The pain is  called Ostemyelitis. It has taken foothold in over 65% of his bone structure all because some doctor (one of many in the shuffle of trying to get this kid initial help), just medicated the symptom, didn’t look deep enough, didn’t listen when Anthony tried to tell him about the pain. I have to let my anger over that monsterous medical oversight go if I am to keep the faith for that 3 hour drive down U.S 31 to our version of Christian’s Celestial City, where for the couple of days we take up residence while Anthony has more tests, is poked and prodded with needles. He hates needles. I have to believe that if God knows the very number of hairs on Anthony’s head, as the Bible says,  then surely He knows my baby is in pain from a dreaded infection stemming from a mysterious source, not seen, yet lurking inside Anthony’s body like a thief poised to steal his health.  And to top off the pain, let’s not forget the orginal problem that his intestinal system is all jacked up. Let’s not forget the Crohns.

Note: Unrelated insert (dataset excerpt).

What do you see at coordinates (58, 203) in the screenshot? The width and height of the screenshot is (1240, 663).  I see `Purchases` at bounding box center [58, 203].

And on top of all this, I wonder in amazement and anger – what in the heck do people do in this country of ours who have no access to health insurance, no advocate to fight for them, no Trudy, no Help to guide them out of the City of Destruction?  What do they do? You tell me because I can’t even begin to know how answer that one. I only know that something is seriously wrong in America, the richest nation on the planet.  I can, however, count my blessings that we have insurance for now.  Thank you to President Obama for passing legislation that grants access for  adult children to their parents’ health care plans. What we will do if we cannot connect to another health care plan soon, I do not know. I can’t go there. I can only trust that the way will be made clear and safe.

So as I pack and prepare, mentally and spiritually, I start one of my conversations with God.  God and I are tight so it’s OK when I look Him in the face (prosopon in the Biblical Greek – face to face, eyeball to eyeball) and say, “OK. We’re stepping out in faith here, God. Do your thing and please get this child some help in the form of an amazing medical team, significant help. I am one pissed off mom right now and you don’t want to mess with that.” (Like I said; it’s OK – me and God – we’re tight.)

And so it is as Anthony and I turn the page in our copy of A Pilgrim’s Progress.